13. Les requérants ne sont pas fondés à invoquer, sur le fondement de l'article L. 80 A du livre des procédures fiscales, la doctrine référence n° 5 B-28-09 du 3 novembre 2009, dans son paragraphe 6, qui ne fait pas une interprétation différente de la loi fiscale de celle dont il est fait application par le présent arrêt. En particulier, l'absence d'obligation de justification s'applique, comme le prévoit la loi, à la règlementation RT 2005 en vigueur à l'époque, et non à la réglementation " Bâtiment basse consommation " (BBC) qui n'était pas obligatoire.
Sur l'application des pénalités :
14. En premier lieu, aux termes de l'article 1758 A du code général des impôts : " I. - Le retard ou le défaut de souscription des déclarations qui doivent être déposées en vue de l'établissement de l'impôt sur le revenu ainsi que les inexactitudes ou les omissions relevées dans ces déclarations, qui ont pour effet de minorer l'impôt dû par le contribuable ou de majorer une créance à son profit, donnent lieu au versement d'une majoration égale à 10 % des droits mis à la charge du contribuable ou de la créance indue. / (...) ".

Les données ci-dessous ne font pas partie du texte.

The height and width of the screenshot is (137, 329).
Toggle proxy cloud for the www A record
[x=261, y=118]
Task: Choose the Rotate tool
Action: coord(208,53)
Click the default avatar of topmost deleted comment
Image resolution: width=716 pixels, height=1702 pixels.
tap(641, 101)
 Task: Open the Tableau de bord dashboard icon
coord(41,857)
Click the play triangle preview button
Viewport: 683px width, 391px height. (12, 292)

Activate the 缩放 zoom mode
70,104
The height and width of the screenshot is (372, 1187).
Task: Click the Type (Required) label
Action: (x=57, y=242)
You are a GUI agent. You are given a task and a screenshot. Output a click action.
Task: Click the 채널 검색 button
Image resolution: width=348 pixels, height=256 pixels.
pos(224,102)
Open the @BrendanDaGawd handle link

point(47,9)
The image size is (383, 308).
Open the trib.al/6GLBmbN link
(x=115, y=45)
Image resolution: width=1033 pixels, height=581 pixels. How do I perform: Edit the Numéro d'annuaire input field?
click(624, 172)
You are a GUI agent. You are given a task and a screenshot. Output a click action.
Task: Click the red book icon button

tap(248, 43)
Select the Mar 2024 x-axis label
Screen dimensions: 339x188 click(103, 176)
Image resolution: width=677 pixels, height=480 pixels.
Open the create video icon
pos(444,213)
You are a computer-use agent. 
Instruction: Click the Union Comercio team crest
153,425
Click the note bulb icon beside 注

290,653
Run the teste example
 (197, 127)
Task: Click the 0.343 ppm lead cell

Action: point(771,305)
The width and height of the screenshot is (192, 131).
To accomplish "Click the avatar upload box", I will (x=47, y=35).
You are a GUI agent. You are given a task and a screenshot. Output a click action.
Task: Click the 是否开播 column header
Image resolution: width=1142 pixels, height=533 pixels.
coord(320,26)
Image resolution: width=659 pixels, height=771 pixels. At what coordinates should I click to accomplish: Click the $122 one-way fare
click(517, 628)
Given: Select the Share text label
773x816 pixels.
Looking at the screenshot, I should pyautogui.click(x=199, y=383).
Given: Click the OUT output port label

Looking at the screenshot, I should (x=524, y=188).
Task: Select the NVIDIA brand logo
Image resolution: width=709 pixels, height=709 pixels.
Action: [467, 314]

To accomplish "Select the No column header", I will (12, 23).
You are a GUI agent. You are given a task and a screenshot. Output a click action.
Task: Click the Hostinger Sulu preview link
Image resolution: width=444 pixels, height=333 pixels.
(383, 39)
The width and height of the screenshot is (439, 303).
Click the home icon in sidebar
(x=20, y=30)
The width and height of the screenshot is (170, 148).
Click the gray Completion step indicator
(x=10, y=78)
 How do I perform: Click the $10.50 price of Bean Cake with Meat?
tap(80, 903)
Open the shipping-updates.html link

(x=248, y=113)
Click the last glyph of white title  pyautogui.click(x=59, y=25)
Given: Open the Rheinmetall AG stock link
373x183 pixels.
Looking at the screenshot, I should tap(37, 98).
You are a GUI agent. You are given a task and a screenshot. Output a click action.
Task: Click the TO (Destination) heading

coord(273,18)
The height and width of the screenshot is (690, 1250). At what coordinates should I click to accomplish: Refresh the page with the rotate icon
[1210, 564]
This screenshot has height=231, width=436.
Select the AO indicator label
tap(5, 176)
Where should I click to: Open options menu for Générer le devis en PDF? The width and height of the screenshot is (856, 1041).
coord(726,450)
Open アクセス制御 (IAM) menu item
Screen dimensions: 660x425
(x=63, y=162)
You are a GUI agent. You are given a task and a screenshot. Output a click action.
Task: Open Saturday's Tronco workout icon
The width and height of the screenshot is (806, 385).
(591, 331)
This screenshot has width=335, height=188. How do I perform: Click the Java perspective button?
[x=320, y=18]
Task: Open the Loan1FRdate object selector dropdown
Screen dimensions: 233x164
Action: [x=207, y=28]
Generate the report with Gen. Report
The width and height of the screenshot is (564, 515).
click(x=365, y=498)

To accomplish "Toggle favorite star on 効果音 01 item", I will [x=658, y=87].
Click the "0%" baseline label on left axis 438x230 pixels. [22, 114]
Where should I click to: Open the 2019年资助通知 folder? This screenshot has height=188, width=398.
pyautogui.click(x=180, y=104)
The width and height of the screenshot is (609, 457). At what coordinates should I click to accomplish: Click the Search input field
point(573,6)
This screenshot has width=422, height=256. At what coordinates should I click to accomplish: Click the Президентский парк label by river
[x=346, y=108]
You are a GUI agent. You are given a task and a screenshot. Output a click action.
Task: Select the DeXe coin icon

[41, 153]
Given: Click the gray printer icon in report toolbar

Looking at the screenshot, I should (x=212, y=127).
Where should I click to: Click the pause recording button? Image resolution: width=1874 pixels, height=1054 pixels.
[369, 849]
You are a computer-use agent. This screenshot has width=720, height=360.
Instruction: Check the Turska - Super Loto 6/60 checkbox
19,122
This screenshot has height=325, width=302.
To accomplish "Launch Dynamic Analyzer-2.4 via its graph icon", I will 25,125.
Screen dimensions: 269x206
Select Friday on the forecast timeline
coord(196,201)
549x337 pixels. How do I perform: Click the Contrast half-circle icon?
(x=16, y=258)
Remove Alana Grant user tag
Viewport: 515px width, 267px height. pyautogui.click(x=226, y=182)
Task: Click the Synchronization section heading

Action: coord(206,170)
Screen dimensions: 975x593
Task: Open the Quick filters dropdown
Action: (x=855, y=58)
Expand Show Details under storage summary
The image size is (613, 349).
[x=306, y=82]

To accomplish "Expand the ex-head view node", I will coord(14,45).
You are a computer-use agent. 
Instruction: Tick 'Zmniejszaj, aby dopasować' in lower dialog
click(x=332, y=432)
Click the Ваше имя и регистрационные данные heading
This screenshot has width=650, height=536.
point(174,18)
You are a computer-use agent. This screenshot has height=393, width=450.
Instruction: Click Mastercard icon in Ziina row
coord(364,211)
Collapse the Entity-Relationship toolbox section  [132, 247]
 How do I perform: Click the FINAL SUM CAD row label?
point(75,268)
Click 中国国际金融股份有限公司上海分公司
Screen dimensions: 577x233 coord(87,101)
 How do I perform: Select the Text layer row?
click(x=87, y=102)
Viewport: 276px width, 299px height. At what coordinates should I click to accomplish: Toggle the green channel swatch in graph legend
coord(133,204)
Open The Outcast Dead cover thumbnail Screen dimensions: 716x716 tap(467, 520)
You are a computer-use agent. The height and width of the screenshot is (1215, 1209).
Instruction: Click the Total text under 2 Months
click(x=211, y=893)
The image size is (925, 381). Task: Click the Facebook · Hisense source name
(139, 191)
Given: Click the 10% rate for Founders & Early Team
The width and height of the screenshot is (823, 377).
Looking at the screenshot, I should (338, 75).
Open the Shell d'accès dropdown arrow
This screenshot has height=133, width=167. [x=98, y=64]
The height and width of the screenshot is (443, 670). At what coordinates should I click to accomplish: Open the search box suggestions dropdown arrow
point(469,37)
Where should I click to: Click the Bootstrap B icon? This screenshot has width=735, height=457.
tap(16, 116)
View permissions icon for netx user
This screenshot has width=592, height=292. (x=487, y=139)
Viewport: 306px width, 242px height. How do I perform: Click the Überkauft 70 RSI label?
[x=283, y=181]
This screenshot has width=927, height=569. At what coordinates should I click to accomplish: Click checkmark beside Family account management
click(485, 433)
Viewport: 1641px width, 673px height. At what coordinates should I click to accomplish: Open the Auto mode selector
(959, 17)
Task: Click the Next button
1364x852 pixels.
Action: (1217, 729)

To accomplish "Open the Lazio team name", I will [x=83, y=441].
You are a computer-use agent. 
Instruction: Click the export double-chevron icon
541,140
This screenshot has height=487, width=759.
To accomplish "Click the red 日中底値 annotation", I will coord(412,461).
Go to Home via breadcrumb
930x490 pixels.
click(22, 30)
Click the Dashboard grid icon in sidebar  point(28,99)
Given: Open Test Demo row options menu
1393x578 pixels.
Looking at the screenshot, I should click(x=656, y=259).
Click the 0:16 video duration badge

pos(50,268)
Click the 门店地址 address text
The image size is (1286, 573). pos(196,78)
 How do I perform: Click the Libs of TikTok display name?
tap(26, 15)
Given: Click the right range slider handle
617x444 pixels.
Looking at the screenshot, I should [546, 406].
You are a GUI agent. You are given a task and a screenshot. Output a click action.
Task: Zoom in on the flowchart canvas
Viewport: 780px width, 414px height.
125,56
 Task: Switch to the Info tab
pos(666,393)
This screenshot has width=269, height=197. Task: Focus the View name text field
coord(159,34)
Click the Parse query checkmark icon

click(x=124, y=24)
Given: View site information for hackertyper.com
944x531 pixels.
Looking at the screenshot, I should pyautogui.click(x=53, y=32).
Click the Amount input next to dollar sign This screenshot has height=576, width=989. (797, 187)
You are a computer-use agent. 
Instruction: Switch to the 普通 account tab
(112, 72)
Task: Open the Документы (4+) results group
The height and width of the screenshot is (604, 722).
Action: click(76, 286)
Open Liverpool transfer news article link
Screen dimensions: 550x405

15. Il résulte de l'instruction que, ainsi qu'il ressort des mentions de la proposition de rectification du 1er octobre 2013, l'administration a appliqué la majoration de 10 % prévue à l'article 1758 A du code général des impôts aux rectifications des années 2010 à 2012, après avoir établi l'insuffisance des déclarations des contribuables et rappelé les dispositions de l'article 1758 A du code général des impôts. Dès lors, l'application de cette pénalité était suffisamment motivée et légalement justifiée.
16. En second lieu, aux termes de l'article 1729 du code général des impôts : " Les inexactitudes ou les omissions relevées dans une déclaration ou un acte comportant l'indication d'éléments à retenir pour l'assiette ou la liquidation de l'impôt ainsi que la restitution d'une créance de nature fiscale dont le versement a été indûment obtenu de l'Etat entraînent l'application d'une majoration de : / a. 40 % en cas de manquement délibéré ; / (...) ".
17. En faisant valoir qu'à la date de la déclaration des revenus de l'année 2013, soit le 10 juin 2014, M. et Mme A... B... avaient été informés qu'ils n'étaient pas éligibles au crédit d'impôt spécifique pour les logements labellisés " Bâtiment basse consommation " et qu'ils avaient accepté le redressement par courrier du 8 février 2014, l'administration établit l'intention délibérée des intéressés de se soustraire au paiement de l'impôt dû pour l'année 2013. En conséquence, c'est à bon droit que l'administration a fait application aux droits ainsi rappelés de la majoration de 40 % pour manquement délibéré prévue par le a. de l'article 1729 du code général des impôts.
18. Il résulte de tout ce qui précède que M. et Mme A... B... ne sont pas fondés à soutenir que c'est à tort que, par le jugement attaqué, le tribunal administratif de Lille a rejeté leur demande tendant à la décharge des impositions en litige.
Sur les conclusions tendant à l'application de l'article 37 de la loi du 10 juillet 1991 :
19. L'Etat n'étant pas partie perdante à l'instance, les conclusions du conseil de M. et Mme A... B... tendant à l'application de l'article 37 de la loi du 10 juillet 1991 ne peuvent qu'être rejetées.
DECIDE :
Article 1er : La requête de Mme A... D... épouse A... B... et de M. A... B... est rejetée.
Article 2 : Le présent arrêt sera notifié à Mme C... A... D... épouse A... B..., à M. E... A... B..., au ministre de l'économie, des finances et de la relance et à Me Fasseu.
Copie en sera transmise à l'administrateur général des finances publiques chargé de la direction spécialisée de contrôle fiscal Nord.